The La Nina weather phenomenon, which has affected global temperatures and exacerbated droughts and floods, is likely to continue for months and possibly into 2023, the UN warned on Friday.
La Nina refers to the large-scale cooling in surface temperatures in the central and eastern equatorial Pacific that occurs every two to seven years.
The United Nations’ World Meteorological Organization (WMO) said there was a 70 percent chance that the protracted La Nina event, which has gripped the globe almost continuously since September 2020, will last until at least August.
“Some long-term predictions even suggest it could last into 2023,” the statement said.
If so, it would be only the third so-called triple-dip La Nina — meaning the phenomenon has occurred in three consecutive northern hemisphere winters — since 1950, the WMO said.
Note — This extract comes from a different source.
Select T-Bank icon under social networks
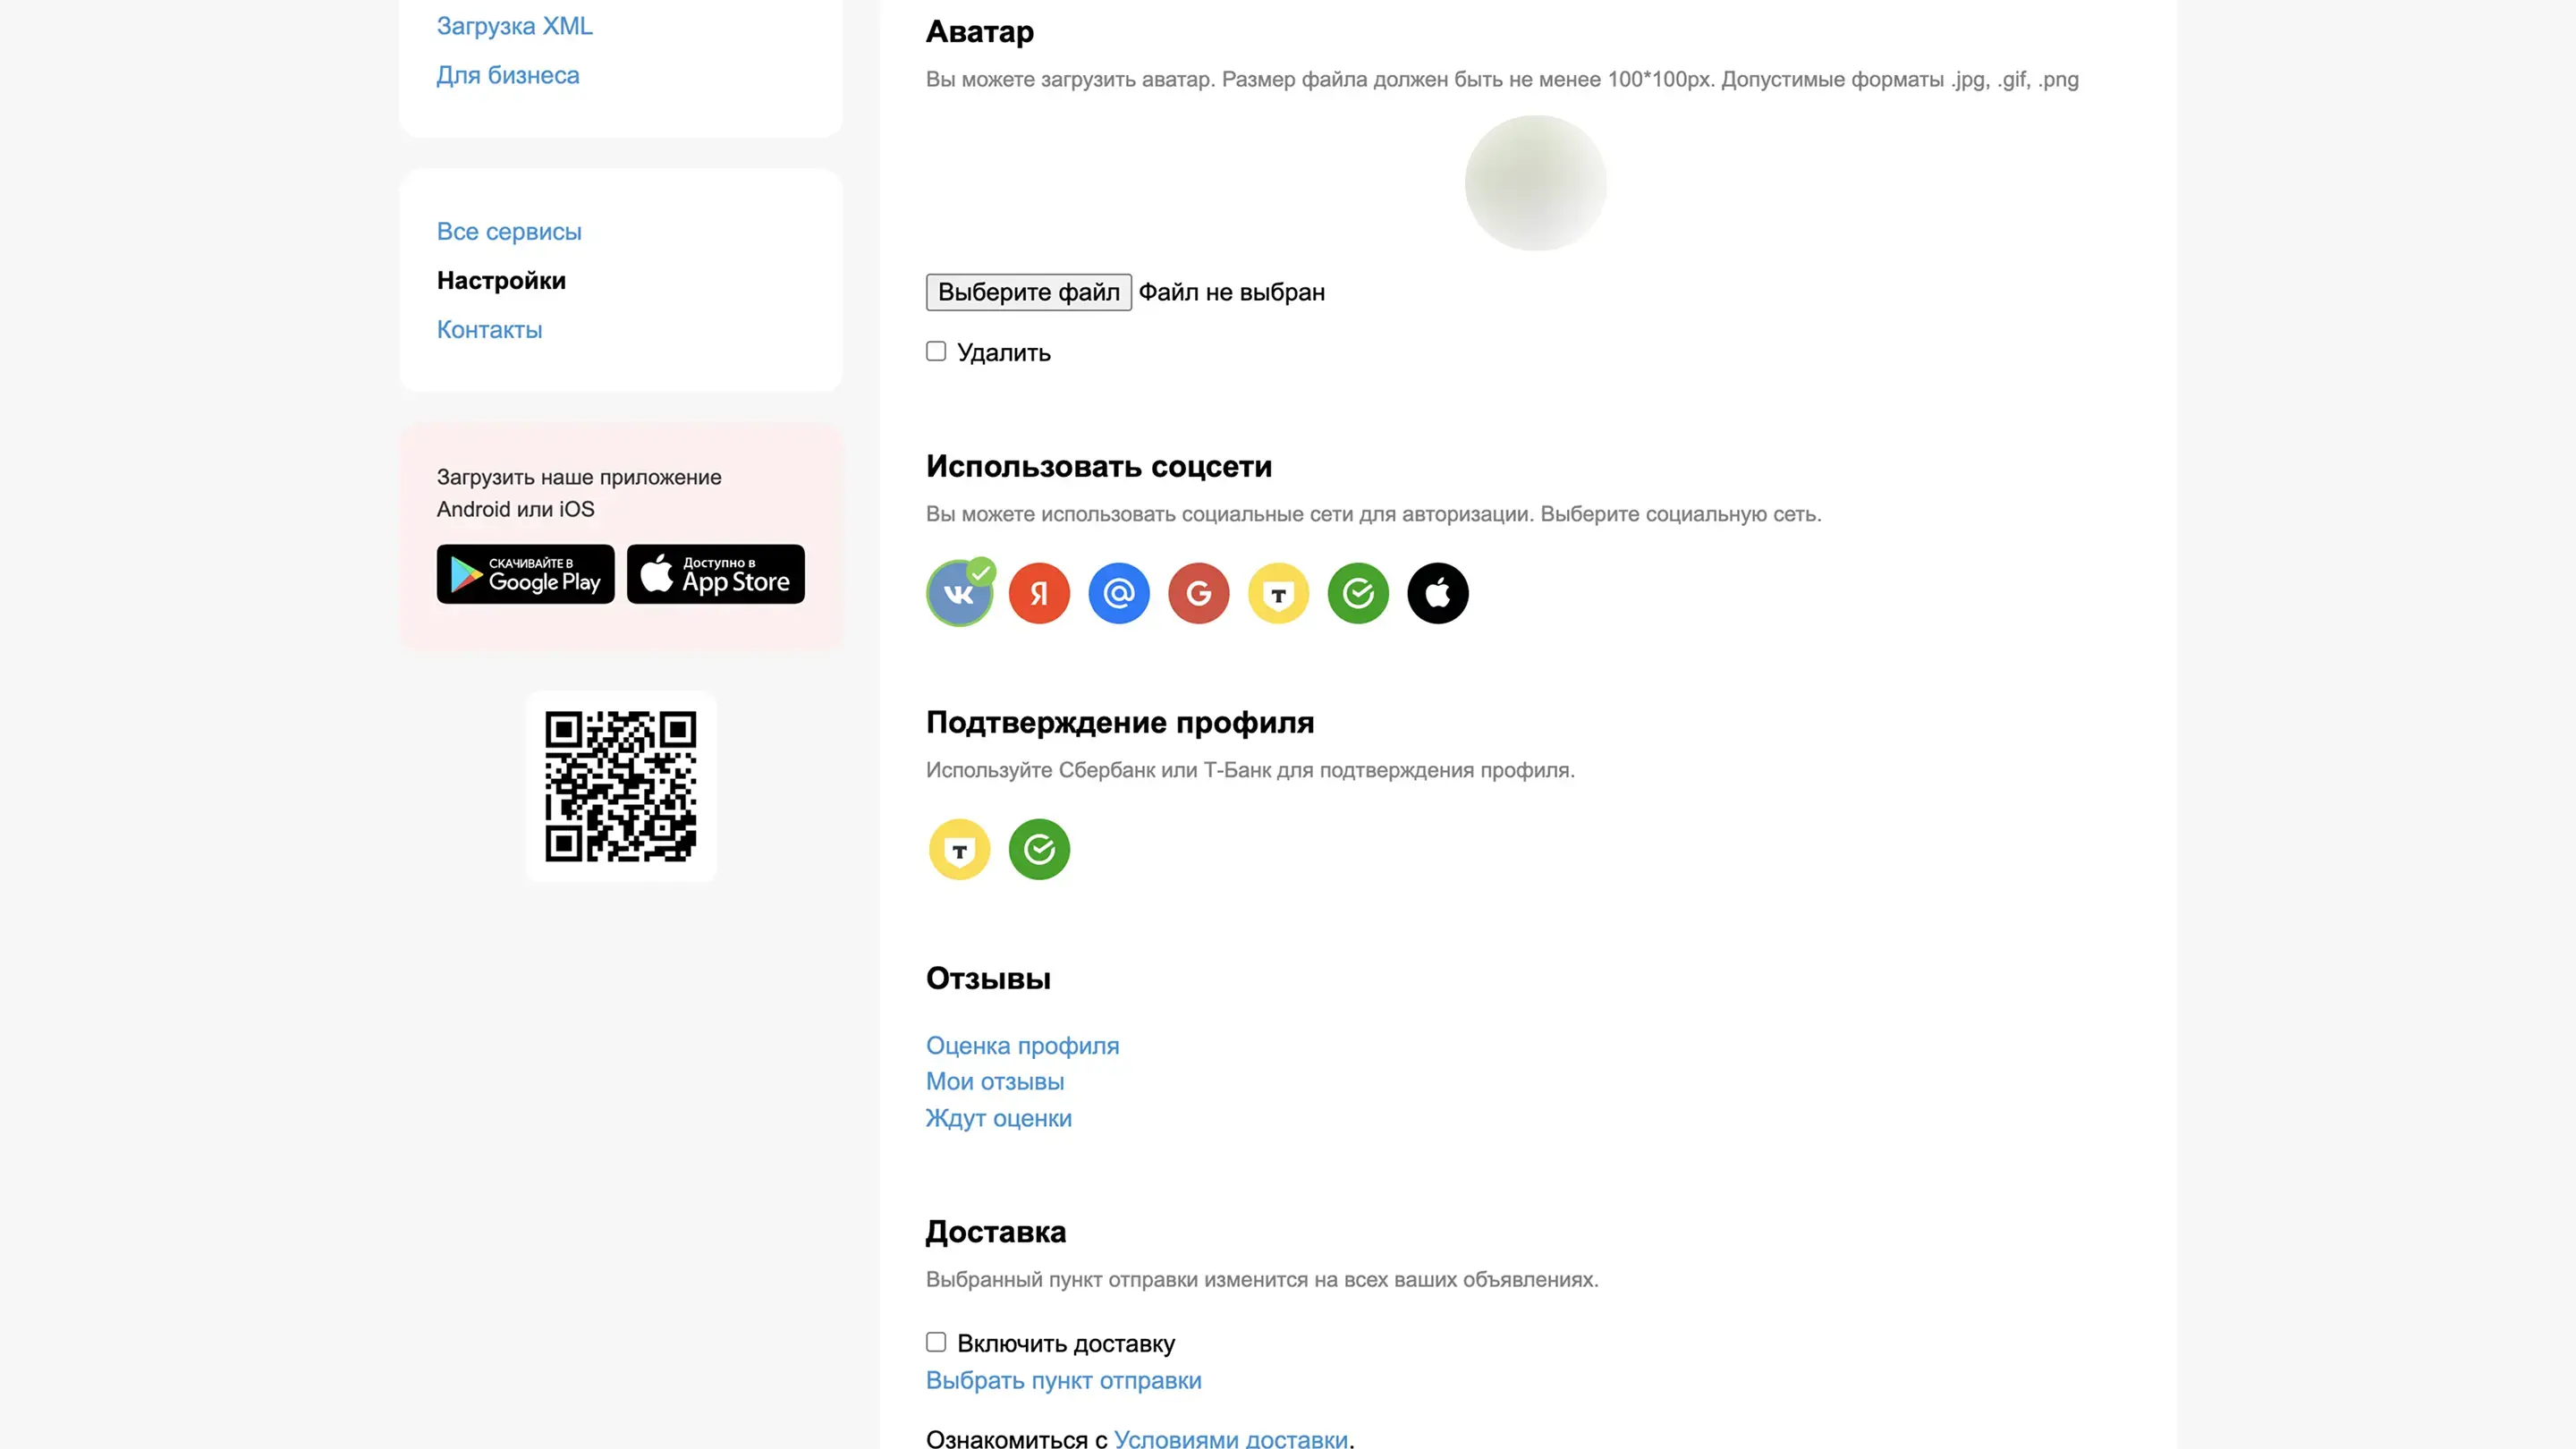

The effect has far-reaching implications for weather around the world – typically the opposite impact to the El Nino phenomenon, which has a warming impact on global temperatures.
The devastating drought in the Horn of Africa and the drought in southern South America “bear the hallmarks of La Nina,” the WMO said.
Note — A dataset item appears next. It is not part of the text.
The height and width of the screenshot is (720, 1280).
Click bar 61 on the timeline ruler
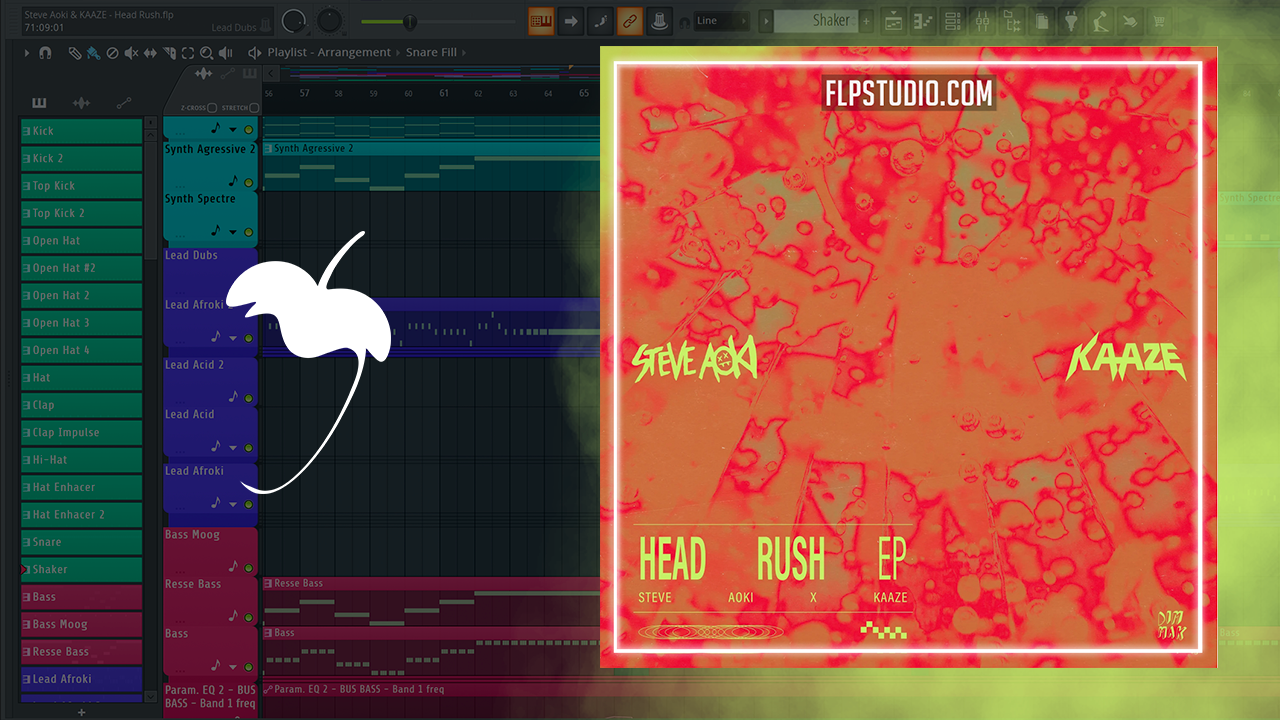point(443,93)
It also said above-average rainfall in Southeast Asia and Australia could be linked to the phenomenon, as could forecasts for an above-average Atlantic hurricane season.
However, it emphasized that the impacts of naturally occurring climate events such as La Nina were amplified due to a warming planet.
“Human-caused climate change is amplifying the effects of natural events like La Nina, increasingly affecting our weather patterns,” WMO chief Petteri Taalas said in a statement.
In particular, he pointed to “greater heat and drought and the associated risk of wildfires, as well as record-breaking torrential rain and flooding.”